Data provided:
________________________________________

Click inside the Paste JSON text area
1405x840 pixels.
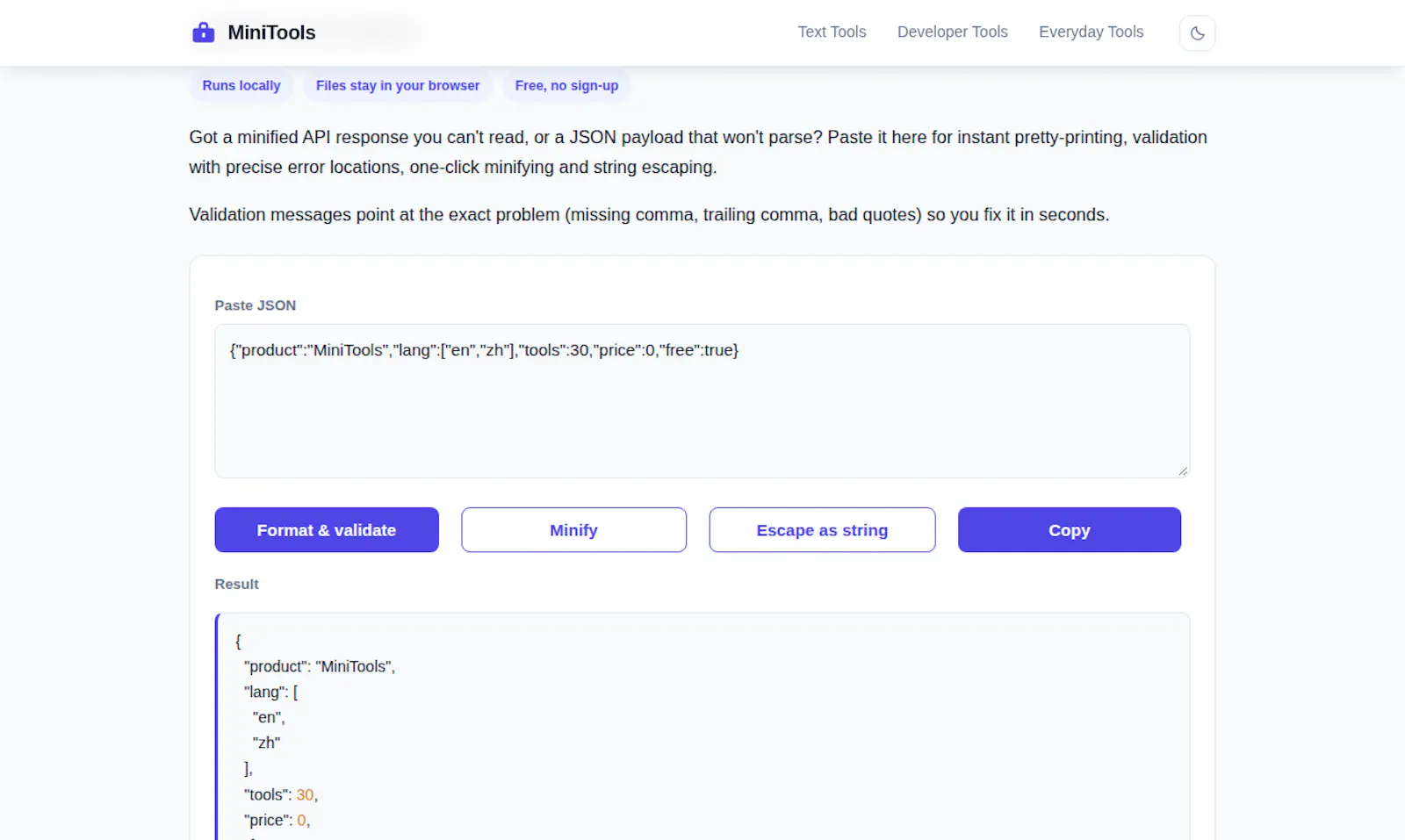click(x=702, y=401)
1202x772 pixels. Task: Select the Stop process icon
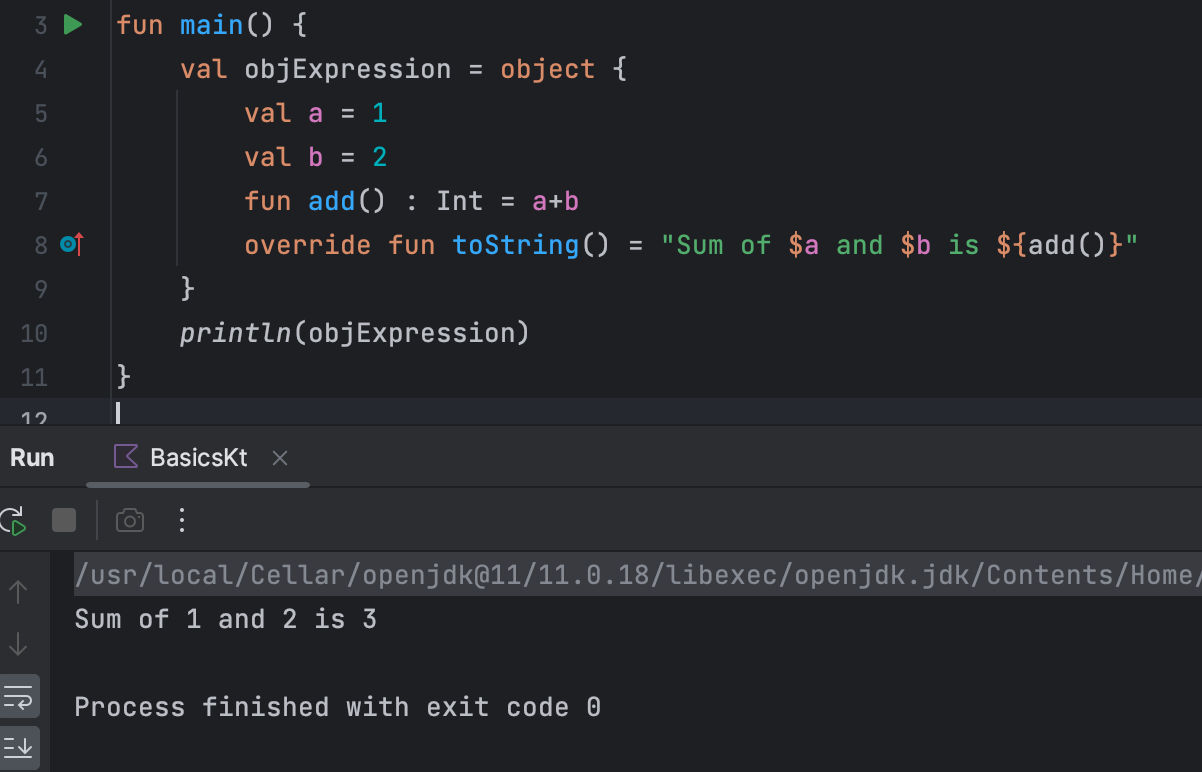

________________________________________

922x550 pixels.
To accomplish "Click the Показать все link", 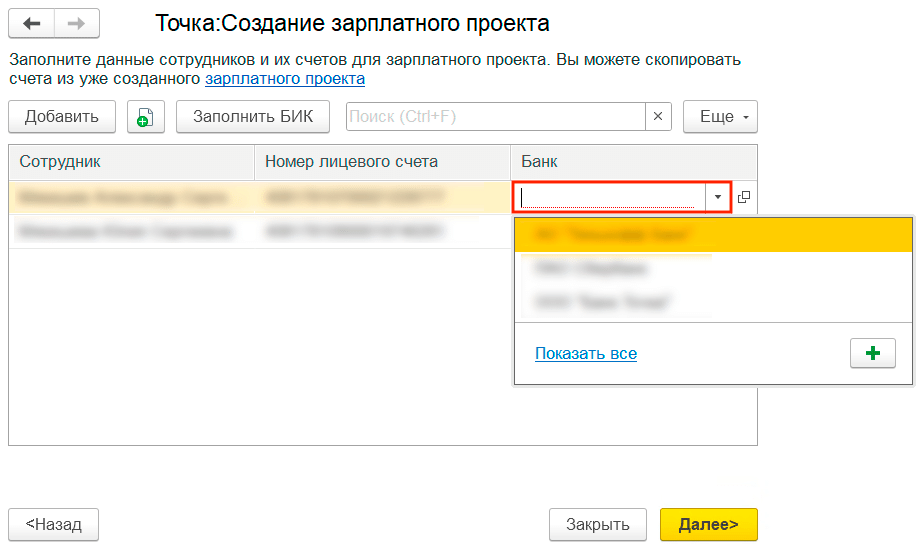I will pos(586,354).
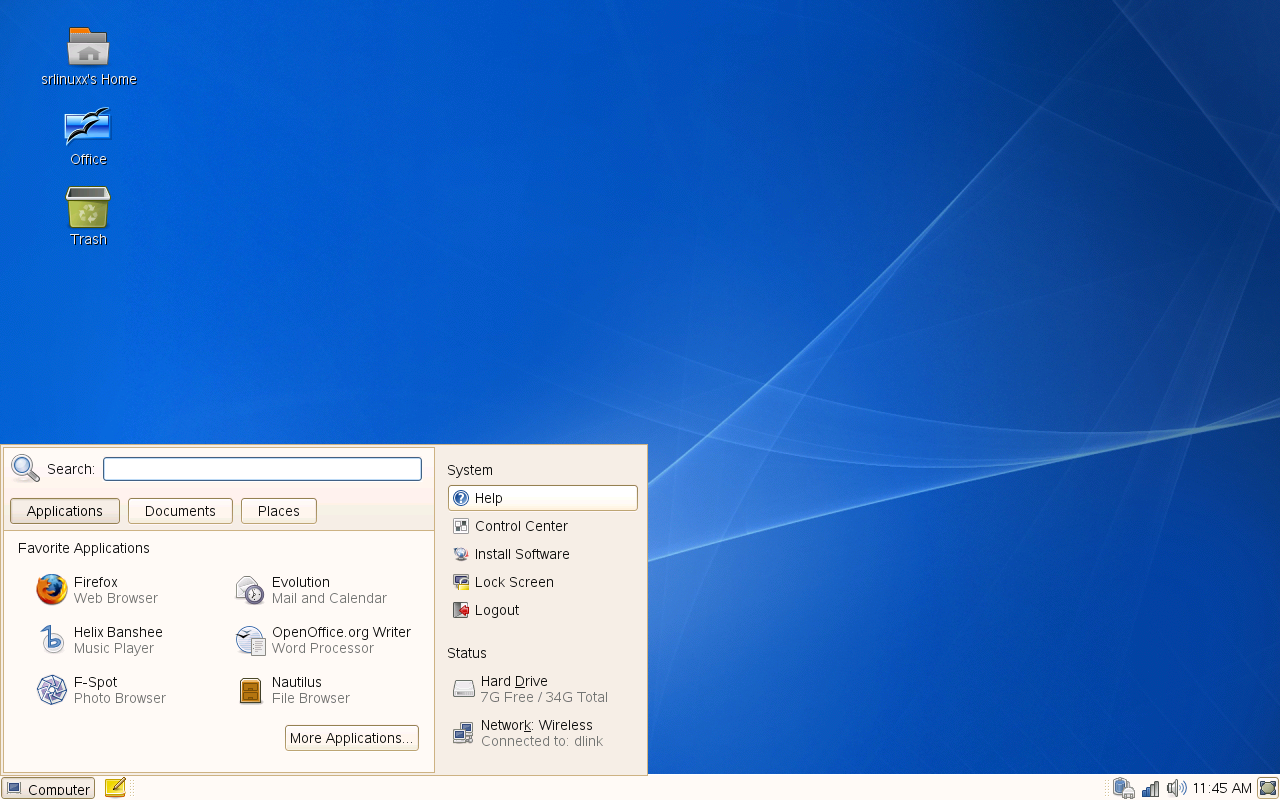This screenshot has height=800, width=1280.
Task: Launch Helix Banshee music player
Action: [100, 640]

________________________________________

The lines to reproduce run from the one above containing "Click inside the Paste JSON text area" through the one containing "1202x772 pixels. Task: Select". Copy them exactly and leave out all pictures.

Click inside the Paste JSON text area
1405x840 pixels.
click(x=702, y=401)
1202x772 pixels. Task: Select the Stop process icon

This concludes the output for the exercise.